Attachment: branch fix

Branch patch.
- Adds a new attribute to KeychainItem. I'm abusing the security domain field of the keychain a little, but as I said I don't see any other need for it in the case of HTML forms. The only downside I see is that once we do domains for HTTP auth, they will be dealt with in terms of single-element arrays rather than strings, but that's not a big deal.
- Does some related cleanup: fixes member variable naming, removes an unnecessary level of calling for the confirmation dialogs, and moves the convenience function for getting NSWindows out of the class, since it wasn't at all class-specific.

Comment 12

[Stuart Morgan]

Attachment: new nib

Corresponding nib. The language may need work.

Comment 13

[Smokey Ardisson (offline for a while; not following bugs - do not email)]

At the very least, the interrogative needs to use "your Keychain" to be in sync with the others.  I'm still pondering the rest of the text.

Comment 14

[Josh Aas]

Comment on attachment 254537 [details] [diff] [review]
branch fix

From the nib file:

"If you are trying to log in on this page, you can fill the form with your saved password."

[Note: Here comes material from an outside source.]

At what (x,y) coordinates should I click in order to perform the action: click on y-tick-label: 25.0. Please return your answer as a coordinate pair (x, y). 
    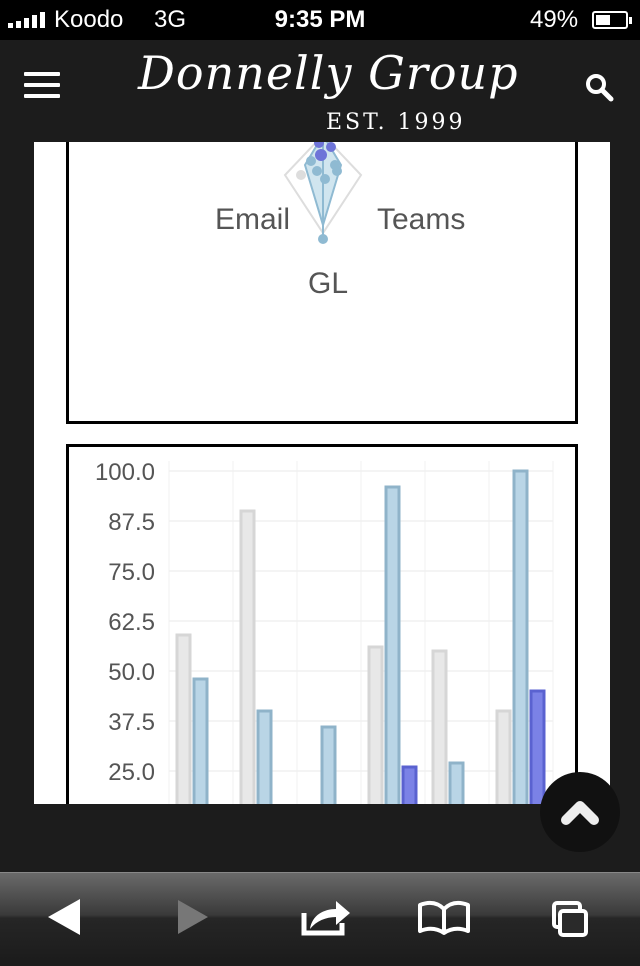
    Looking at the image, I should click on (132, 772).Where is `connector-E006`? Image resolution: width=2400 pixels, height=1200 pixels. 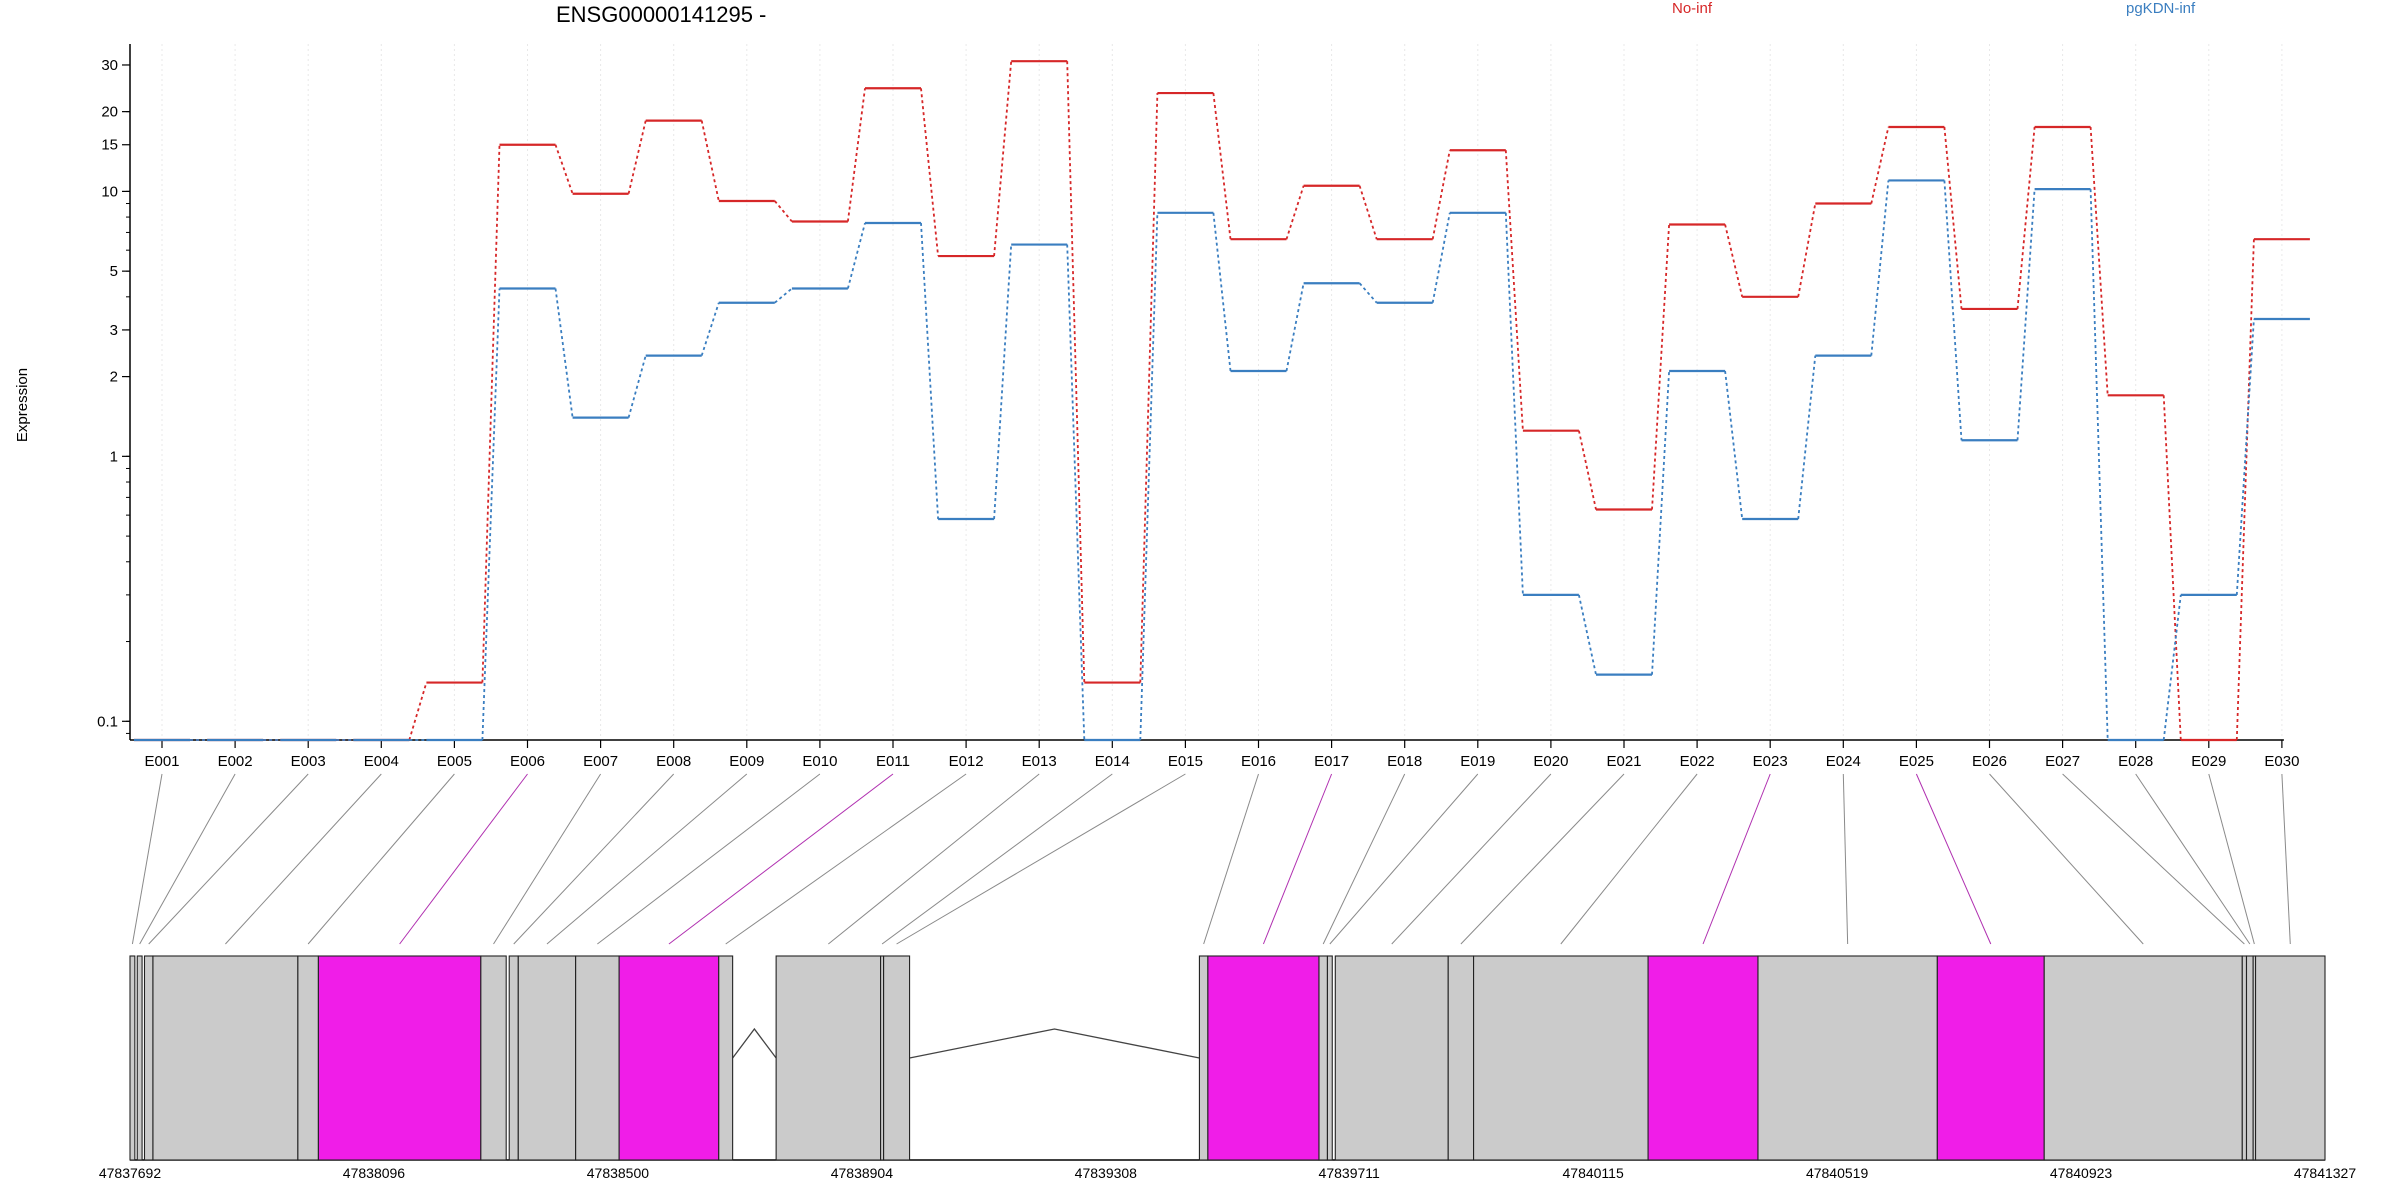 connector-E006 is located at coordinates (464, 859).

This sentence does not need a comma.

Comment 15

[Mark Mentovai]

Comment on attachment 254537 [details] [diff] [review]
branch fix

"If you are trying to log in on this page, you can fill the form with your
saved password."

I think the comma should stay.  I also think that "fill form" doesn't read cleanly.  I don't think of forms as things that are filled as much as things that are filled IN.

Do our first-stringers have any thoughts?  The text from the attached nib is:

--
*Fill log-in information from Keychain?*

This page has a log-in form that is different from the one you used to store your password for this site. If you are trying to log in on this page, you can fill the form with your saved password. If not, or you are not sure, you should not fill the form.

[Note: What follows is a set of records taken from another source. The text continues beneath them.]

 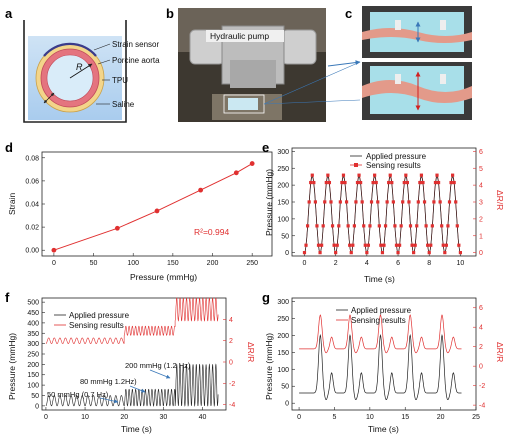 I want to click on applied-pressure-line, so click(x=380, y=367).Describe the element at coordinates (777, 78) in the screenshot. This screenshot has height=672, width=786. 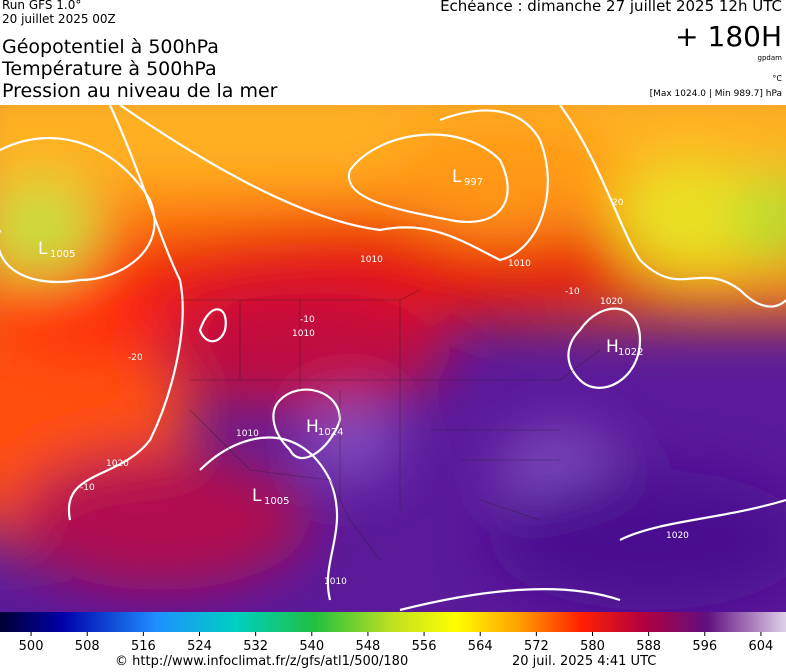
I see `temp-unit: °C` at that location.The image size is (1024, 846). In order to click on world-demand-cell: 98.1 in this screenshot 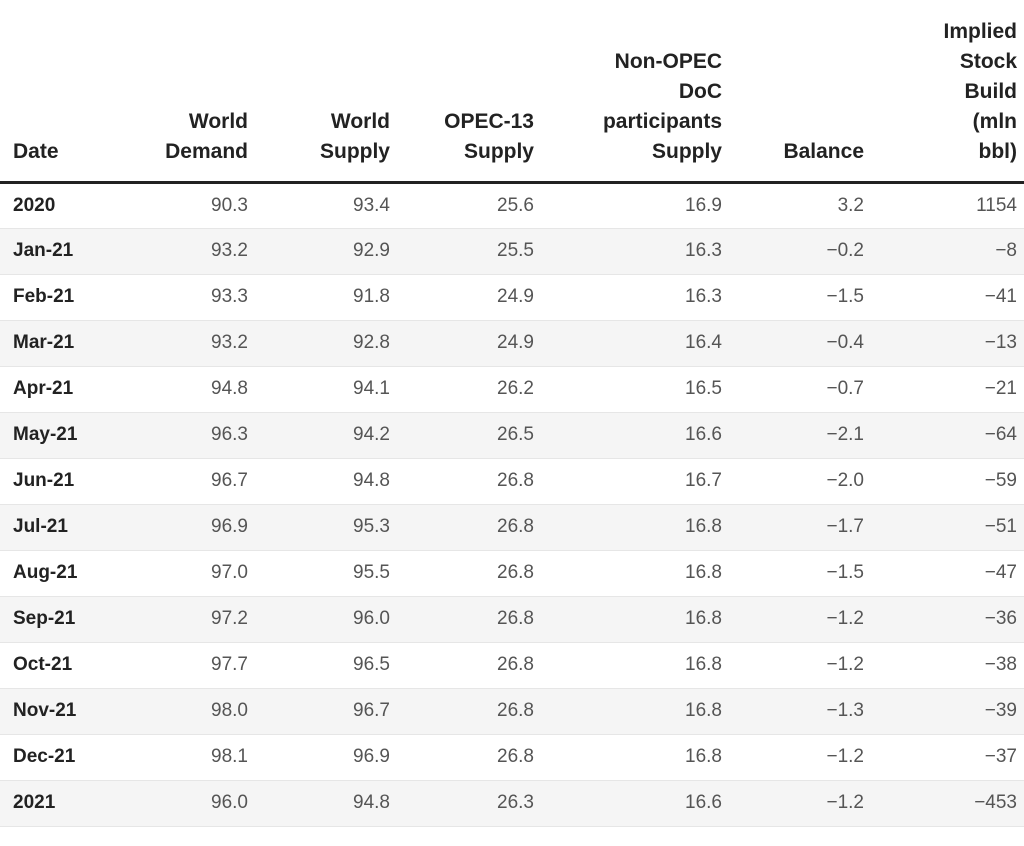, I will do `click(188, 758)`.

(Fill Form) ((Don't Fill Form))
--

Comment 16

[Paul Borokhov (lensovet)]

grammatically, as well as "flow-wise", the comma should in fact stay.
as for "fill form", i think it will read a bit weirdly if we change it to "Fill in the log-in form" – too many ins. consider that (i think) it is necessary for wording everywhere to be consistent ("fill log-in", "fill form", "don't fill form", and don't forget in the menu, Edit->Fill Form (cmd-opt-f) – all of those should use the same wording, whichever is finally decided here). Also, is the dash necessary? I've always thought of it as "login" form.

Comment 17

[Stuart Morgan]

Here's what we came up with in channel:

*Use saved password from your Keychain?*
This page has a log-in form that changed since you saved your password.  If you are trying to log in on this page, you can use the password saved in your Keychain.  If not, or if you are not sure, you should not use the saved password, as this could be an attempt to steal your password.
(Use Saved Password) ((Don't Use Saved Password))


(Also, note to self: change 'stored' to 'saved' in the update dialog.)

Comment 18

[Paul Borokhov (lensovet)]

(In reply to comment #17)
> Here's what we came up with in channel:
> ...
> This page has a log-in form that changed since you saved your password.
that HAS changed

Comment 19

[Paul Borokhov (lensovet)]

also
> If not, or if you are not sure, you
just change it to "Otherwise, you"...

Comment 20

[Stuart Morgan]

Checked in on trunk and MOZILLA_1_8_BRANCH (with Smokey's color on the bike
shed).

Comment 21

[Stuart Morgan]

(In reply to comment #19)
> > If not, or if you are not sure, you
> just change it to "Otherwise, you"...

Those are not equivalent in terms of user response.

This has already been checked in with the strings we decided on in channel.

Comment 22

[Mark Mentovai]

> that HAS changed

I go back and forth on this one, but the committee HAS spoken.

Comment 23

[Smokey Ardisson (offline for a while; not following bugs - do not email)]

We'll want this for 1.0.5.

Comment 24

[Smokey Ardisson (offline for a while; not following bugs - do not email)]

Clearing nomination; 1.8.0 fix will be in bug 379438.